7.º Analisando agora a frase original que me foi apresentada, reafirmo que:
a) Se colocar o advérbio no início da frase, deverá isolá-lo por vírgulas, pois essa colocação faz com que ele não diga respeito ao predicado “imagino”, mas seja como que uma conclusão do anteriormente referido ou diga respeito a toda uma ideia (como os exemplos n.º 2, 6, 12, 20, 22, 25, 31 e 32, acima);
b) Se colocar o advérbio após o verbo, então, defendo que ele deverá ficar isolado por vírgulas, de modo a tornar a frase mais clara e a não separar o predicado do seu complemento directo. Na frase-tipo portuguesa, o complemento indirecto e o directo (termos integrantes de uma oração) devem estar pospostos ao predicado, e qualquer introdução de uma circunstância deverá, em princípio, estar isolada por vírgulas, contribuindo para uma maior clareza da frase. É o que se passa, por exemplo, nas frases n.º 24 e 27 acima.

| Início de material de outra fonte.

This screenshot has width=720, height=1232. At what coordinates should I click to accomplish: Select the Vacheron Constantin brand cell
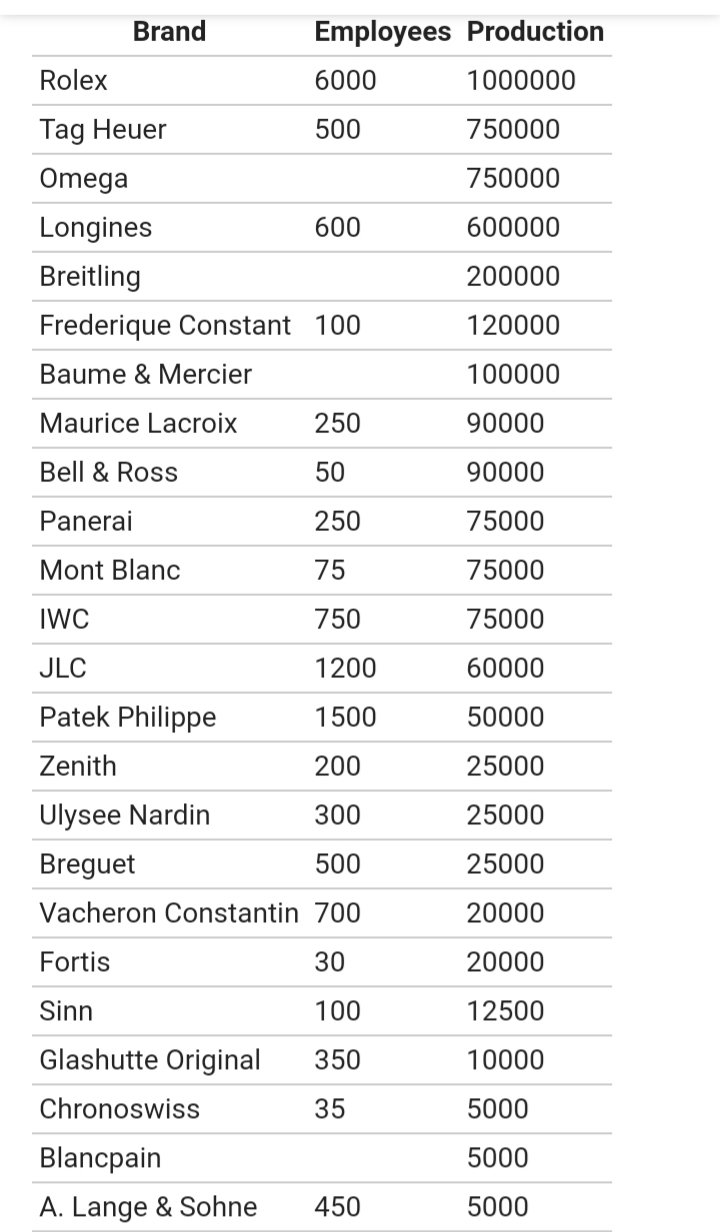pos(169,914)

8.º No entanto, prezado consulente, também não considero erradas as frases que construiu, já que, efectivamente, determinados contextos podem proporcionar determinadas construções. Mas a frase que a consulente Alda Serra me apresentou não tinha todo esse contexto; aliás, não tinha nenhum contexto. Assim, para aquela frase simples, sem contexto, mantenho a resposta que dei: por princípio, não se separa o complemento directo do seu predicado introduzindo circunstâncias ou, se forem introduzidas, isolam-se por meio de vírgulas, e, no caso concreto, se o advérbio “sobretudo” estiver colocado no início da frase, só beneficiará se ficar isolado por uma vírgula, por um lado, porque esse facto o realça (em vez de o desvalorizar, ao contrário do afirmado pelo nosso consulente) e, por outro lado, para evitar a confusão que adviria de estar junto do pronome “eu” com o respectivo destaque (como, aliás, se pode ver num dos exemplos dado por este nosso consulente).